ウォールストリートジャーナルより
http://jp.wsj.com/US/node_455632?mod=WSJ3items
リンカーン大統領がワシントンの劇場で銃撃された際、大統領席に最初に駆けつけたチャールズ・リール医師は、大統領の全身がまひして昏睡状態にあり、夫人にもたれかかっている姿を見た。
リール医師はすぐにブランディーと水を持ってこいと命じた。
同医師の診断・治療記録は大統領が死んでわずか数時間後に書かれたもので、先月末に米国立公文書館にあった箱の中から147年ぶりに見つかった。
リール医師は1865年4月14日の夜、フォード劇場でリンカーン大統領から40フィート(約12メートル)離れた席に座っていた。同医師は、階下の舞台の上に飛び降りた犯人ジョン・ウィルクス・ブースが短剣を振りかざしているのを見た。そして「大統領が殺された」という叫び声を聞いたため、群衆をかき分けて大統領席まで進んだ。大統領が刺されたと考えていた同医師は、衣服を脱がせるため大統領の上着を切断するよう周りの人に命じた。
リール医師は「わたしは(肩の近くには傷は見つからなかったため)、彼の頭部を調べ始め、指でさぐってみて、すぐに後頭骨の上項線の1インチほど下に大きな血の塊りがあるのを感じた」と書き、「自分の左手の小指を銃弾で生じた非常になめらかな傷口に入れ、銃弾が脳に入ったのが分かった」と述べた。

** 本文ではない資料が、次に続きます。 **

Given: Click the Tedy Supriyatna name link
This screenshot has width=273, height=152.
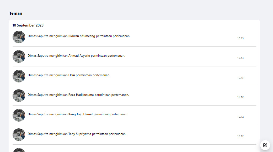Looking at the screenshot, I should (80, 134).
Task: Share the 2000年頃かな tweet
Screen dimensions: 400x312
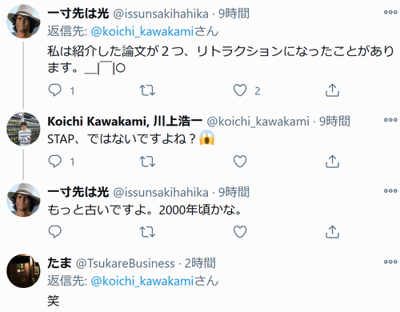Action: pos(332,232)
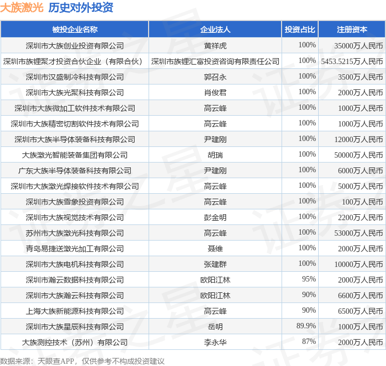The width and height of the screenshot is (386, 366).
Task: Click legal representative 肖俊君
Action: pyautogui.click(x=215, y=93)
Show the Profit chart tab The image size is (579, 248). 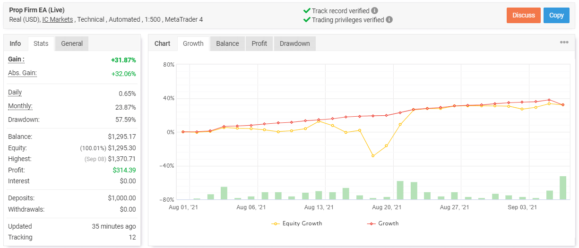[259, 43]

同医師の診断書を発見した歴史家たちは、これがファイルされ、箱の中に収められ、147年間、公文書館に保管されていたと考えている。 発見したのは、リンカーン大統領関連の書簡を収集している団体「ペイパーズ・オブ・エイブラハム・リンカーン」の研究者ヘレナ・イレス・パパイオアノウ氏。同氏は、1865年4月の米国軍医総監の通信文資料の中から発見した。
ペイパーズ・オブ・エイブラハム・リンカーンのダニエル・ストーウェル所長は「この診断書が素晴らしいのは、その生々しさと、医師として事実のみ記述するアプローチだ」と述べ、「華美な言葉は多くないし、感情も抑制されている」と語った。
医学関係者たちはこれまで、リンカーン大統領は現代医学を使えば生き延びていただろうかと議論してきた。ストーウェル所長は、1865年当時、外傷治療はほとんど知られておらず、リール医師の診断書も「医師たちの絶望」を物語っていると指摘。「リール医師自身はそう書いていないが、診断書を読めばそれが感じ取れる」と述べた。
リール医師はリンカーン大統領暗殺を調査していた1867年設立の議会委員会のために報告書を書き、当時の診断状況も言及されているが、だれもそれを見た者はいなかった、と同所長は述べた。同所長の「ペイパーズ・オブ・エイブラハム・リンカーン」は、リンカーン大統領が生前書いたり、受け取ったりした全ての文書の発見を目標としている。
同医師は当時23歳で、陸軍軍医となって6週間しか経っていなかった。その後1909年にリンカーン大統領生誕200年の記念スピーチで話すまで、自ら経験したことを話したり、書いたりすることはなかった。